Six firms under probe for origins of wood exports
Six firms under probe for origins of wood exports
The Department of Investigation and Anti-Smuggling under the General Department of Vietnam Customs is collaborating with relevant agencies to investigate violations of rules of origin and suspicious business operations by six domestic wood processors, sources said.
The department, on July 19, said that it and other agencies began a probe into wood production and export operations of the six firms, as their wood volume for export has soared abnormally, the local media reported.
The firms under investigation have headquarters in Hanoi City, Hung Yen, Nam Dinh, Lang Son and Phu Tho provinces.
A representative of the Department of Investigation and Anti-Smuggling said that within a short time, these firms produced and shipped very large volumes of plywood and laminated wood, valued at hundreds of billions of Vietnamese dong.
From the beginning of 2018 to late March, VT Trading Company, located in Hanoi City, exported over 27,000 cubic meters of plywood products and sheets of plywood worth more than VND405 billion, whereas AA JSC in the northern province of Nam Dinh produced and sold 5,700 cubic meters of wood products to VT Company for export through March this year.
The customs agency had earlier found the six firms to have been involved in frauds related to certificates of origin (C/O).
Vu Quang Toan, head of the Northern Region's Anti-Smuggling Control Team under the department, said these firms have admitted that they had not bought wood materials from timber farming households, as written in contracts, but had used fake contracts that falsified material sales and purchases. They further admitted that their land use right certificates used for application for C/O were also falsified.

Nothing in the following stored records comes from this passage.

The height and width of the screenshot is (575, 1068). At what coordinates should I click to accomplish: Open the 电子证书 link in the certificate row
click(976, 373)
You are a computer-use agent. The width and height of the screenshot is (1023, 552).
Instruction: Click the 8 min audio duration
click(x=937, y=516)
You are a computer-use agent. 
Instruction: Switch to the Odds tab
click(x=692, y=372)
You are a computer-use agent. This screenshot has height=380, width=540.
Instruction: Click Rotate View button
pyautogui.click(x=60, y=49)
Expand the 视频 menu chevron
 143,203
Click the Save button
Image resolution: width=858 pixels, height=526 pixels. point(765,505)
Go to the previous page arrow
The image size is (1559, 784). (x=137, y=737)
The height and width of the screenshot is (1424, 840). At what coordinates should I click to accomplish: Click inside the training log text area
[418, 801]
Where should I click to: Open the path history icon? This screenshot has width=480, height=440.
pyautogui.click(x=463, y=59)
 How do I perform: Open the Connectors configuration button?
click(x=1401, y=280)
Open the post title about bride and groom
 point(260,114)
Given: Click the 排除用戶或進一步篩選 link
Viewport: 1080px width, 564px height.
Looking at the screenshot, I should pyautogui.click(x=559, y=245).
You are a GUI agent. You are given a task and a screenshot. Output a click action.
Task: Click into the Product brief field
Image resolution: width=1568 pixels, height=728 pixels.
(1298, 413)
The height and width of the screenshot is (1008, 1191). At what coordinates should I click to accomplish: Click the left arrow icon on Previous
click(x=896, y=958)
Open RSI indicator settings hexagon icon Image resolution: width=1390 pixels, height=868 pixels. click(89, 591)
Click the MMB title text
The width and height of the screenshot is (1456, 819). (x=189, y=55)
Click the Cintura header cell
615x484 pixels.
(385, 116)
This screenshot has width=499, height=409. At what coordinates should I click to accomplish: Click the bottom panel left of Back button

Some enterprises imported veneers from China to produce plywood for export, but failed to declare in the documents of application for C/O, Toan said.
Besides this, the department found signs of improper management of the confirmation of forest product dossiers. The governments of some communes failed to check documents and had not launched on-site inspections of the exploitation of forest products before approving dossiers of forest products, according to Toan.
Toan added that timber farmland lots on the lists of forest products on many dossiers of forest products were found to have been falsified.